Je veux que le Fonds soit capable de mieux aider et soutenir les victimes de violence sexuelle et les victimes de toutes formes de violence fondée sur le genre. La spécialité du Fonds est d’atteindre les personnes vulnérables, où qu’elles se trouvent. Les droits de l’homme régressent dans plusieurs pays, il est donc important que le Fonds soit réellement reconsolidé et qu’il y ait plus de ressources pour soutenir les survivants avec des services de santé mentale. La personne qui traverse ces expériences difficiles n’est pas la même que celle qui en ressort. Nous devons leur apporter un soutien en matière de santé mentale et veiller à ce que la famille les entoure pour que tout le monde soit pris en compte, pour essayer de rétablir l’atmosphère qui régnait avant.
À un moment de ma vie, j’ai moi-même souffert d’un traumatisme. Il m’arrivait de devenir violente et en colère à la maison pour un rien, ou de pleurer tout le temps à cause des images qui me venaient. Les témoignages des femmes me revenaient. Je ne comprenais pas comment un être humain pouvait faire cela à un autre être humain. Heureusement, une fondation à Genève m’a aidée et j’ai été soignée.
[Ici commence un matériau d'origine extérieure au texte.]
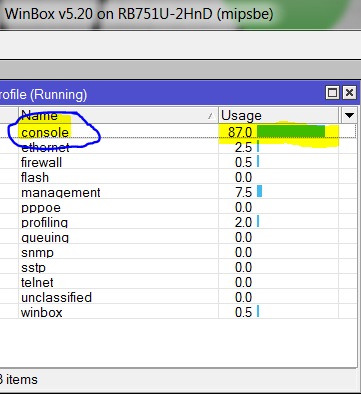Select the pppoe row
This screenshot has width=361, height=394.
(x=178, y=207)
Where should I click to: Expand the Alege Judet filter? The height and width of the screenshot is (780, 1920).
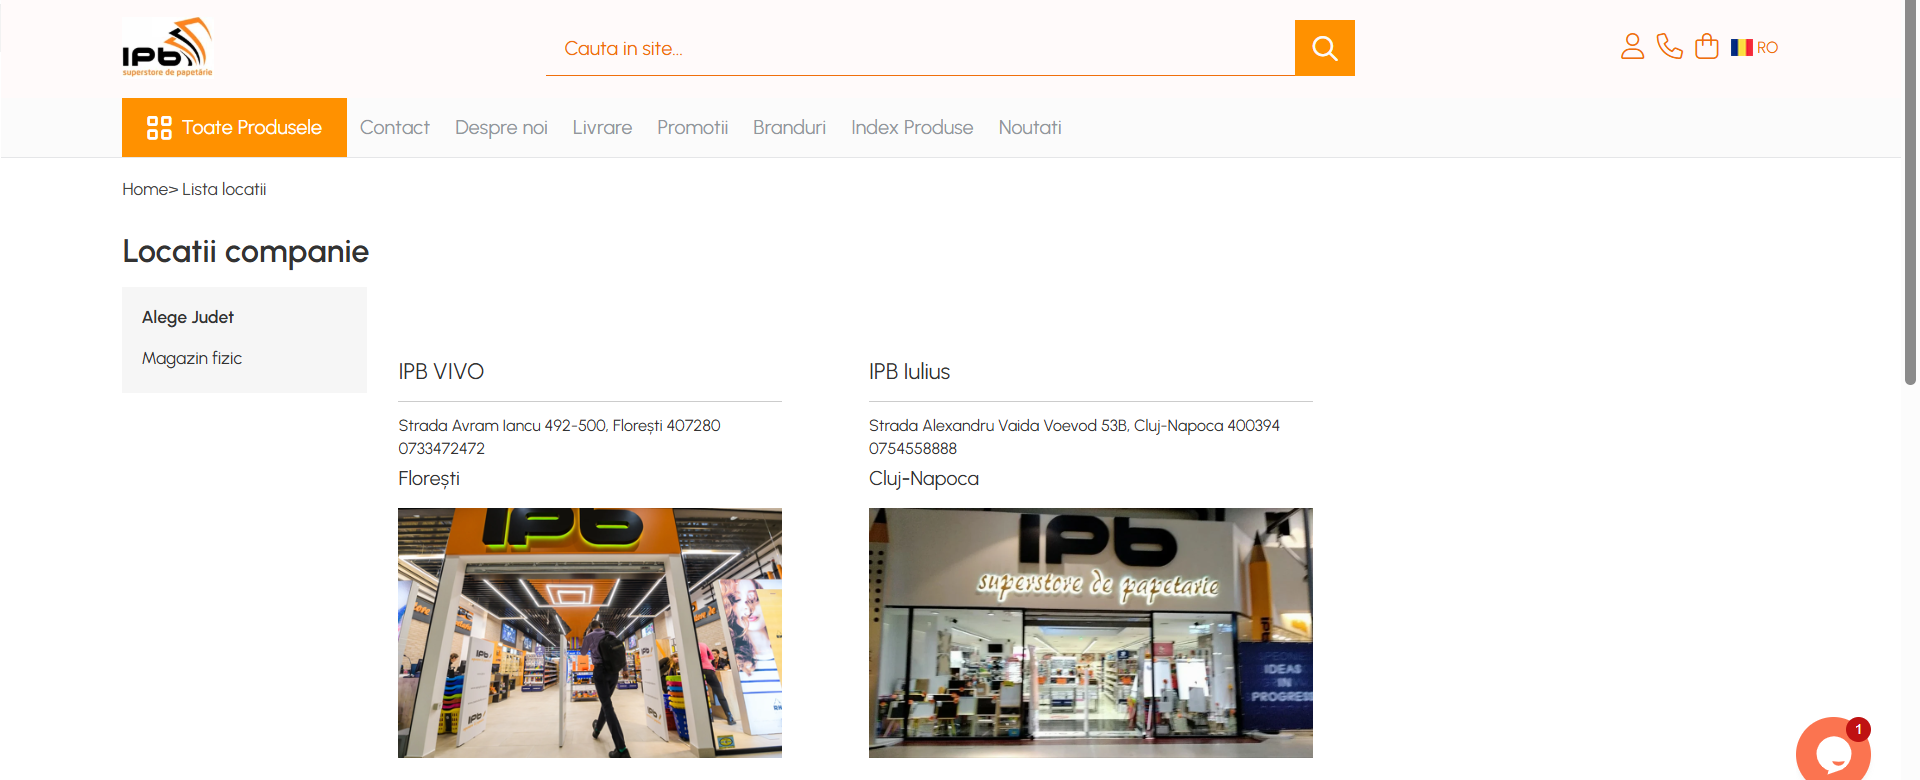(x=188, y=317)
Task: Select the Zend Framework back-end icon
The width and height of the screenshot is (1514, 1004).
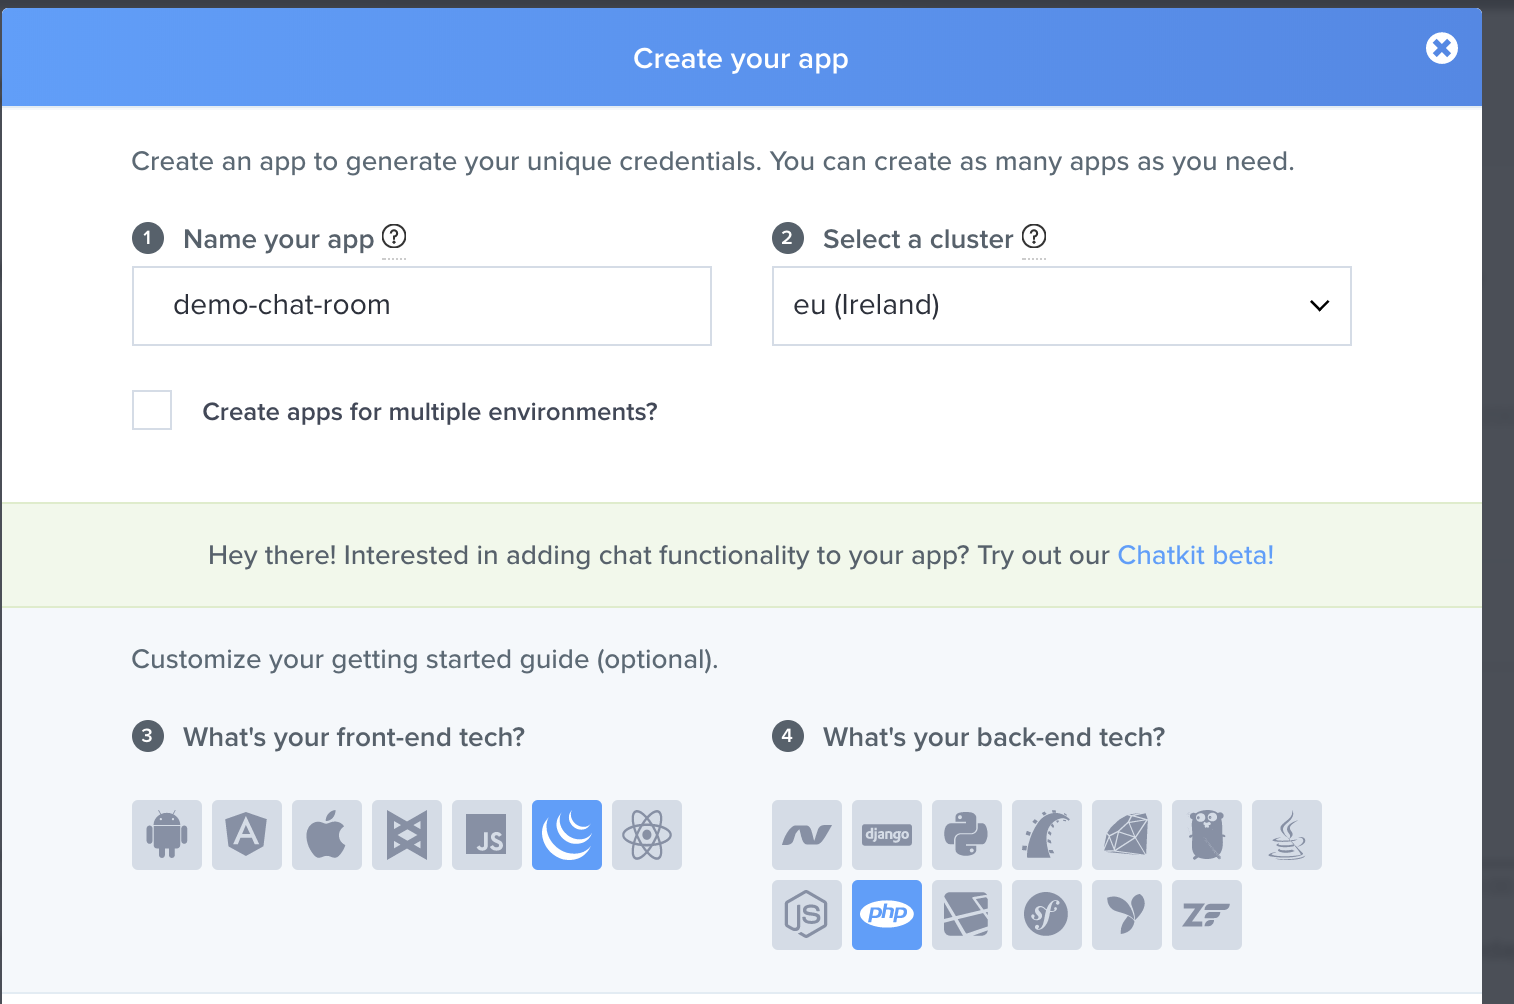Action: click(1207, 915)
Êtes-vous optimiste pour l’avenir ?
Nous gardons toujours espoir. Après le brouillard, il y a toujours le soleil. Nous assistons à un déclin des droits de l’homme et à des réductions budgétaires affectant les actions humanitaires et la promotion des droits . Mais nous ne nous laissons pas décourager. Il est important que nous nous mobilisions encore plus pour la promotion des droits, en particulier pour la lutte contre la violence sexuelle et la violence fondée sur le genre. Nous devons agir, ne pas nous contenter de parler lors de conférences, mais agir chaque jour pour mettre fin aux violences sexuelles ou sexistes et à la discrimination à l’égard de toutes les personnes.